== SUPPLIED DATA ==
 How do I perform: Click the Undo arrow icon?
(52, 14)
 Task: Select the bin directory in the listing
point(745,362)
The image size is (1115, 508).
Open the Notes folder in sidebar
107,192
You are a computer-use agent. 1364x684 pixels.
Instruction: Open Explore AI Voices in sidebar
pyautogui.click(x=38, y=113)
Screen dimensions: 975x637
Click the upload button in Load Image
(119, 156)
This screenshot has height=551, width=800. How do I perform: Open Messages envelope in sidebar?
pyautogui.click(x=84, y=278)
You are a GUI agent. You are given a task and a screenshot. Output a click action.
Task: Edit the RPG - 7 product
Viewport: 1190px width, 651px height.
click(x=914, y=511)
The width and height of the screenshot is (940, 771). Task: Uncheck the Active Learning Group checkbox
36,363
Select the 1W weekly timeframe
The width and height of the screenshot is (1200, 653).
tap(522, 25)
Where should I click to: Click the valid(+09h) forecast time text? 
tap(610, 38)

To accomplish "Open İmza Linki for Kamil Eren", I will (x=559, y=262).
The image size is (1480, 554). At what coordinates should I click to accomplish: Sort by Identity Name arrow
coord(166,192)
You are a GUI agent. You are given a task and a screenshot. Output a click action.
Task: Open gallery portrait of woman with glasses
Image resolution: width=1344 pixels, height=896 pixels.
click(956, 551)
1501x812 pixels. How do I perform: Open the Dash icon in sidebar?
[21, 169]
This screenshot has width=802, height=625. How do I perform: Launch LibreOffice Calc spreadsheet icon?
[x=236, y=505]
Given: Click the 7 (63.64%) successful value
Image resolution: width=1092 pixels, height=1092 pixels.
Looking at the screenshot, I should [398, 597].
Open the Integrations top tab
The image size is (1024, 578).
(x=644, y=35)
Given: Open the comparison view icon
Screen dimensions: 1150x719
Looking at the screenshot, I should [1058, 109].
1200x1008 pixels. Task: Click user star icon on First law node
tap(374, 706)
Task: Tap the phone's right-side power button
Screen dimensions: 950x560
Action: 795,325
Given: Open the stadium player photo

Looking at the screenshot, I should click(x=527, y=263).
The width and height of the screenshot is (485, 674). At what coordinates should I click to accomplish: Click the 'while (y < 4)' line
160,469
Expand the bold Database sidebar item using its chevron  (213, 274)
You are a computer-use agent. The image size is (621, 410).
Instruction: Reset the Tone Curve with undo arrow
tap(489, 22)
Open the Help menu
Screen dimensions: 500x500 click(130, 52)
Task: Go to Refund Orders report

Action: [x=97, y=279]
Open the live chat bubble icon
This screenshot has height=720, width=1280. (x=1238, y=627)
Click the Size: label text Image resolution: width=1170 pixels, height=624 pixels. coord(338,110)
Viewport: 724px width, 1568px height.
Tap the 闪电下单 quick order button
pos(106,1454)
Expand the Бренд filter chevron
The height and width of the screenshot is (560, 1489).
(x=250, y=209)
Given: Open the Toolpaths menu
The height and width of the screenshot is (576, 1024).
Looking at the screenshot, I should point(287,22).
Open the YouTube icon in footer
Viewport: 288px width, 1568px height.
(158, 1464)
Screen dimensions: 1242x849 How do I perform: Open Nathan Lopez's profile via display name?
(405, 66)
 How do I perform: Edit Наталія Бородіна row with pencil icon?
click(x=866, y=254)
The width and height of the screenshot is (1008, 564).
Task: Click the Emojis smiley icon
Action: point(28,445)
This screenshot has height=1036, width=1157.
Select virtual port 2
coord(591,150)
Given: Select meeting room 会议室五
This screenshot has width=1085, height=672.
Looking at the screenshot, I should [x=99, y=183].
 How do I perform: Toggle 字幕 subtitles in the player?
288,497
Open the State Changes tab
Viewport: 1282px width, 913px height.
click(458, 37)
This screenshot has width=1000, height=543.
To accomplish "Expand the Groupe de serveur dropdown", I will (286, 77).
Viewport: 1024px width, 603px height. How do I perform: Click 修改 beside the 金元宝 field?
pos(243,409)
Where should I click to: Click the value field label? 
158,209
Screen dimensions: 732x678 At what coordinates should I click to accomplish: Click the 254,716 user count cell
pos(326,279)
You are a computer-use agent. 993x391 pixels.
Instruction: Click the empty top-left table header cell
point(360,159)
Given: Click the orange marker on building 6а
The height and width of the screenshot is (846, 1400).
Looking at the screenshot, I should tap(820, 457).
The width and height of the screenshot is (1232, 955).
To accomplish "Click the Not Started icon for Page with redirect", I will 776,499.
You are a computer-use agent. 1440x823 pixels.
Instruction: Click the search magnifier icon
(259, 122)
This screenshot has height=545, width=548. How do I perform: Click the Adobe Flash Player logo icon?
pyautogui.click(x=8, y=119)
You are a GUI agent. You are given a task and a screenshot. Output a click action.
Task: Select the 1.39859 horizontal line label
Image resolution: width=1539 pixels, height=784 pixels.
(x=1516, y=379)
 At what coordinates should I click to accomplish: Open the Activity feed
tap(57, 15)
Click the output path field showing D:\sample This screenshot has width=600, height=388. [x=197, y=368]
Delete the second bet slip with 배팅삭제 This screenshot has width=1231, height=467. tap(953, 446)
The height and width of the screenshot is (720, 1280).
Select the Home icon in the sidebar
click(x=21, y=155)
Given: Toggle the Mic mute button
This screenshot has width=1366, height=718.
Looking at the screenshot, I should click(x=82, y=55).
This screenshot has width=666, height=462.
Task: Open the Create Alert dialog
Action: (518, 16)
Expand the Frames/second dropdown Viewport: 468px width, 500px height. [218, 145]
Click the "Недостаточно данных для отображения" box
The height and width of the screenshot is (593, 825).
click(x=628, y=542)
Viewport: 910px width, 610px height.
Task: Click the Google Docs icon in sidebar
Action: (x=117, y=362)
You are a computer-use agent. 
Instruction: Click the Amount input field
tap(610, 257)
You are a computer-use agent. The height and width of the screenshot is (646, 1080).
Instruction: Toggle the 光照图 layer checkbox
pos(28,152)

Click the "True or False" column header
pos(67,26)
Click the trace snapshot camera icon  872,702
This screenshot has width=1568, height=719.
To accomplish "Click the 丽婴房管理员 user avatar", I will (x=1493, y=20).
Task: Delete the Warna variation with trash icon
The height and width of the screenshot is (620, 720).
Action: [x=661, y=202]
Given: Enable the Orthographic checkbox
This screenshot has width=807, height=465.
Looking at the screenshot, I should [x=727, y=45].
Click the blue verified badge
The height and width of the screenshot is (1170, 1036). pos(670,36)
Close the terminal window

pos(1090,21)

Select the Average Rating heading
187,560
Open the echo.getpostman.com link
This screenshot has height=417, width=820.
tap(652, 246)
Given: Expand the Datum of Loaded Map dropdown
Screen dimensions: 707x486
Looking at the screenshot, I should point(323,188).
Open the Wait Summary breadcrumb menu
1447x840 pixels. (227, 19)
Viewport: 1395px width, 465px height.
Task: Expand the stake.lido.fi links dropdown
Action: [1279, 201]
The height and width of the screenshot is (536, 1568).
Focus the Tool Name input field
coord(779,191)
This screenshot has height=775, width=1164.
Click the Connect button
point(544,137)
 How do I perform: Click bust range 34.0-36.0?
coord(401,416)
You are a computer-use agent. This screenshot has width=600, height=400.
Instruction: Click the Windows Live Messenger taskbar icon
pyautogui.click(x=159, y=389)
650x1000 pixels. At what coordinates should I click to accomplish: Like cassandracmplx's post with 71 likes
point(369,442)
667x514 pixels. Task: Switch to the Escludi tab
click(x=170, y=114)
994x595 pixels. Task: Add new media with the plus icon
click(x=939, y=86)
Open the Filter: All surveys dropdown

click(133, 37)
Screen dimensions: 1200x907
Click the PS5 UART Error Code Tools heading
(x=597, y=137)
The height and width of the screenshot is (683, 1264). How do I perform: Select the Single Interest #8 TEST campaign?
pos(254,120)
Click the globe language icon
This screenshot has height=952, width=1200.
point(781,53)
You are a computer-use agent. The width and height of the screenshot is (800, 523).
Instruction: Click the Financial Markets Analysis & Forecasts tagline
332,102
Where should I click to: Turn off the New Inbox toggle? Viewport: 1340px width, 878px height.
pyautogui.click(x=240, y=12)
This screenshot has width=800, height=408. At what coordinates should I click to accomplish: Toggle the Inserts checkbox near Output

== WHAT NEEDS TO BE DONE ==
Give an exact copy of the lines above from the line with "This screenshot has width=807, height=465." up to and including the line with "This screenshot has height=775, width=1164.", and leave everything else out.

== RESPONSE AREA ==
This screenshot has width=807, height=465.
Looking at the screenshot, I should [x=727, y=45].
Click the blue verified badge
The height and width of the screenshot is (1170, 1036). pos(670,36)
Close the terminal window

pos(1090,21)

Select the Average Rating heading
187,560
Open the echo.getpostman.com link
This screenshot has height=417, width=820.
tap(652, 246)
Given: Expand the Datum of Loaded Map dropdown
Screen dimensions: 707x486
Looking at the screenshot, I should point(323,188).
Open the Wait Summary breadcrumb menu
1447x840 pixels. (227, 19)
Viewport: 1395px width, 465px height.
Task: Expand the stake.lido.fi links dropdown
Action: [1279, 201]
The height and width of the screenshot is (536, 1568).
Focus the Tool Name input field
coord(779,191)
This screenshot has height=775, width=1164.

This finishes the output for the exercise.